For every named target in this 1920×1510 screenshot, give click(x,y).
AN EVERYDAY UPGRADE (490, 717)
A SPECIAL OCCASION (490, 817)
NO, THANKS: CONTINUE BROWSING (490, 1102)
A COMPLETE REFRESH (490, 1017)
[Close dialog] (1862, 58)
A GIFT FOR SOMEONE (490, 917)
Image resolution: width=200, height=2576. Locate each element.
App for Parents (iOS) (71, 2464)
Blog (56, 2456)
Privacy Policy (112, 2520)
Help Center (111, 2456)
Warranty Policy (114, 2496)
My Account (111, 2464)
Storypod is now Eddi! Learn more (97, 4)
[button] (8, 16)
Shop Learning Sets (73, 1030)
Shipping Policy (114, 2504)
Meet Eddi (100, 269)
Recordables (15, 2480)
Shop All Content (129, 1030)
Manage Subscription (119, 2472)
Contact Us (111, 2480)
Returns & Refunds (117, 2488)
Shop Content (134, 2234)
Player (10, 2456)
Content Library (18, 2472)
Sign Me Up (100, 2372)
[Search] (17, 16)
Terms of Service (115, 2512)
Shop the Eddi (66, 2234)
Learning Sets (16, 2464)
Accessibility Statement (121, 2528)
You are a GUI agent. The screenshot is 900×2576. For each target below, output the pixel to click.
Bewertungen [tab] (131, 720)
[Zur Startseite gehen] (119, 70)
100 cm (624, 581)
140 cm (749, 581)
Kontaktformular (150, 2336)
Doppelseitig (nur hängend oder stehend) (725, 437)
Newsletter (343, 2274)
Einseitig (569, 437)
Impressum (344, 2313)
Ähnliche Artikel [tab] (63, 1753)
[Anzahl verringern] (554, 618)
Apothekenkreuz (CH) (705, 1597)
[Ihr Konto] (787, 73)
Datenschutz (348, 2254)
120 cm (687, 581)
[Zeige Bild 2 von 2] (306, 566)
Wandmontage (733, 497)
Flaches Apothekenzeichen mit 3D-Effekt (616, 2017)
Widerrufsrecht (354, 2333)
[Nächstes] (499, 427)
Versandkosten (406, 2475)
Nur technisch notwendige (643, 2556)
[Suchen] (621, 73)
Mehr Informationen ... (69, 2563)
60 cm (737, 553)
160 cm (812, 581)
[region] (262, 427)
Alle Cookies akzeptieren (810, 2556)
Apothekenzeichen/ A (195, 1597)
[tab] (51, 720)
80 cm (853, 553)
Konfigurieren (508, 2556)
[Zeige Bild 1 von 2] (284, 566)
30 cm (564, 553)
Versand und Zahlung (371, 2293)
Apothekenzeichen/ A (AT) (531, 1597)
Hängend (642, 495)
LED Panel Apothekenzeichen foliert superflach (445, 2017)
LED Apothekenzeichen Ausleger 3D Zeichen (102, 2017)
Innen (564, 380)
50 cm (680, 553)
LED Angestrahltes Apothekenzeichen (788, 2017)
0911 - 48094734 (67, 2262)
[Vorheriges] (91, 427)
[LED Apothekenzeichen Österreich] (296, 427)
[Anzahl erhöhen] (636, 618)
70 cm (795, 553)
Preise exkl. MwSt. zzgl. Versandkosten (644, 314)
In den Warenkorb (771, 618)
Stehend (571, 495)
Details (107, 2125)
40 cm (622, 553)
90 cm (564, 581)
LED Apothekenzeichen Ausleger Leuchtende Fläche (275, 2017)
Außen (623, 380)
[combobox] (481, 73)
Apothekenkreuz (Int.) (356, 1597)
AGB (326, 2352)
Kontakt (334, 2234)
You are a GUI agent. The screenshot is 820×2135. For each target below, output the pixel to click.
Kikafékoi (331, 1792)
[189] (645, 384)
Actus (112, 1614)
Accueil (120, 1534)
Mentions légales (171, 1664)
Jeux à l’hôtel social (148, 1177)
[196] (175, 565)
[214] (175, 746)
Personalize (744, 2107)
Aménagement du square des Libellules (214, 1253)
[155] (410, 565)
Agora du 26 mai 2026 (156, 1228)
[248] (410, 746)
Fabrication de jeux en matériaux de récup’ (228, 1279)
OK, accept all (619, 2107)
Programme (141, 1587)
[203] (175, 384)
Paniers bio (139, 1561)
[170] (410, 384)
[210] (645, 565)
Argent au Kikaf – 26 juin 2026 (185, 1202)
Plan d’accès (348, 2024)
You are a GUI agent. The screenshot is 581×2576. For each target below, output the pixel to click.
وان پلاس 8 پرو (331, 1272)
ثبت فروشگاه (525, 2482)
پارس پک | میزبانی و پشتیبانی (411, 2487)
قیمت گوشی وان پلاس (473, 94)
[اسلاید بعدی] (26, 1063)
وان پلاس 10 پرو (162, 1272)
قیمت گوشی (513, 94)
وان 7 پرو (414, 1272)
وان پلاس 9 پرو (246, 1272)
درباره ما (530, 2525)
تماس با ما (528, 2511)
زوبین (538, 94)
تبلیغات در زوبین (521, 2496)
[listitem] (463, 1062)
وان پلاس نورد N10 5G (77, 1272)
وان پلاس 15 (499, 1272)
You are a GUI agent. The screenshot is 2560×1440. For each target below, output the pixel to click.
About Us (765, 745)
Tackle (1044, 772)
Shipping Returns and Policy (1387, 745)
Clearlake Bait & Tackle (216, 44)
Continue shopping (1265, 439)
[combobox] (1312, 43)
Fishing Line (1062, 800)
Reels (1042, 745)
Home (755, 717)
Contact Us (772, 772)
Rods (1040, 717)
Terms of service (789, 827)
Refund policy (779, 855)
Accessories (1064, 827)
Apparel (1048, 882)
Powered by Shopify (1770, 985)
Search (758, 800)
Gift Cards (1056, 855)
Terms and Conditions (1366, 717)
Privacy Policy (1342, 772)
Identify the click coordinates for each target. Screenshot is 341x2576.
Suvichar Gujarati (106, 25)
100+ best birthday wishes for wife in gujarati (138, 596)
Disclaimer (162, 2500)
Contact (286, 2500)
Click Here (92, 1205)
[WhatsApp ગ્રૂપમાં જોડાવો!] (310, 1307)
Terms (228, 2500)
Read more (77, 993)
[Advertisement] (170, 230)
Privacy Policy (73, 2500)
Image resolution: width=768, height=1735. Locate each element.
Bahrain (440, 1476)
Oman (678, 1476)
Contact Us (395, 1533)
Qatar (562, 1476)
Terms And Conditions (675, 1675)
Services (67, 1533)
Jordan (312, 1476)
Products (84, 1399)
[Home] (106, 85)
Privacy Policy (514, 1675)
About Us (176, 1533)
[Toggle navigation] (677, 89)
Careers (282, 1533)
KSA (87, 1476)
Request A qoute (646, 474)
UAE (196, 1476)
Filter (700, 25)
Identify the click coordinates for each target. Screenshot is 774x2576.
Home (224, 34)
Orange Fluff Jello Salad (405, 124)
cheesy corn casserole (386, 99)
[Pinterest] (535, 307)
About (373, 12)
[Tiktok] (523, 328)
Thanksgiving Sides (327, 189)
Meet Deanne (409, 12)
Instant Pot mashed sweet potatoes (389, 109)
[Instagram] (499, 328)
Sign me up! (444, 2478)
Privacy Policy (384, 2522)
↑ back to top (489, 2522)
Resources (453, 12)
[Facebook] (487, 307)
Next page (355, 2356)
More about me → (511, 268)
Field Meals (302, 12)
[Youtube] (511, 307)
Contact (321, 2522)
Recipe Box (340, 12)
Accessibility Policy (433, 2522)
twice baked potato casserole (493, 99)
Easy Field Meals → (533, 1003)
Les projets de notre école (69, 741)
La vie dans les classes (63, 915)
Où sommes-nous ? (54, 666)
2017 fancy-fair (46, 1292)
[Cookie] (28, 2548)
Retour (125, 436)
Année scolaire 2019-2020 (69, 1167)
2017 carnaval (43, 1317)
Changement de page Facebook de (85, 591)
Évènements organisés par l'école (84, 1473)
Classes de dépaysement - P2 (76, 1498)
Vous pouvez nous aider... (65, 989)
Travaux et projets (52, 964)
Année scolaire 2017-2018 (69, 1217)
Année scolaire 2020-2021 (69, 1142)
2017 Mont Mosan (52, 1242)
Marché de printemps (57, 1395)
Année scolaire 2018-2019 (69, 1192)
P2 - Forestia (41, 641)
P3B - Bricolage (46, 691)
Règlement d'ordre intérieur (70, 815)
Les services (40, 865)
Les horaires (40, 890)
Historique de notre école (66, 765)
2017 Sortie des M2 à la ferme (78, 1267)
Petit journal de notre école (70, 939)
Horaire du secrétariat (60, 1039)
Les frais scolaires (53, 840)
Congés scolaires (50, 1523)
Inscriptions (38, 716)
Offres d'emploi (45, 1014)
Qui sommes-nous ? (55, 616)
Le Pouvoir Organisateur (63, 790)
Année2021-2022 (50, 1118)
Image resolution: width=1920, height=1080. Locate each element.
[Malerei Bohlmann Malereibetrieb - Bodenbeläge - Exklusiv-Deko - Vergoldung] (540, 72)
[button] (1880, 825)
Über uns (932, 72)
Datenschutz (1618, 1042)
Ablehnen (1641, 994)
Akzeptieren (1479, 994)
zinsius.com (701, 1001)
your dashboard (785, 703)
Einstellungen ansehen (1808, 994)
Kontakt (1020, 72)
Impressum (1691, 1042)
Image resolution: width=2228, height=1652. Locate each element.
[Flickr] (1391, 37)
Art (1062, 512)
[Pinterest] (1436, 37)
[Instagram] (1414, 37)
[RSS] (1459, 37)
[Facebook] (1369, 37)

§ **The task**: Using the data above, extract exactly the lines from the one that holds "App for Parents (iOS) (71, 2464)" to the one that holds "Shipping Policy (114, 2504)", both ends included, and no others.

§ **Task result**:
App for Parents (iOS) (71, 2464)
Blog (56, 2456)
Privacy Policy (112, 2520)
Help Center (111, 2456)
Warranty Policy (114, 2496)
My Account (111, 2464)
Storypod is now Eddi! Learn more (97, 4)
[button] (8, 16)
Shop Learning Sets (73, 1030)
Shipping Policy (114, 2504)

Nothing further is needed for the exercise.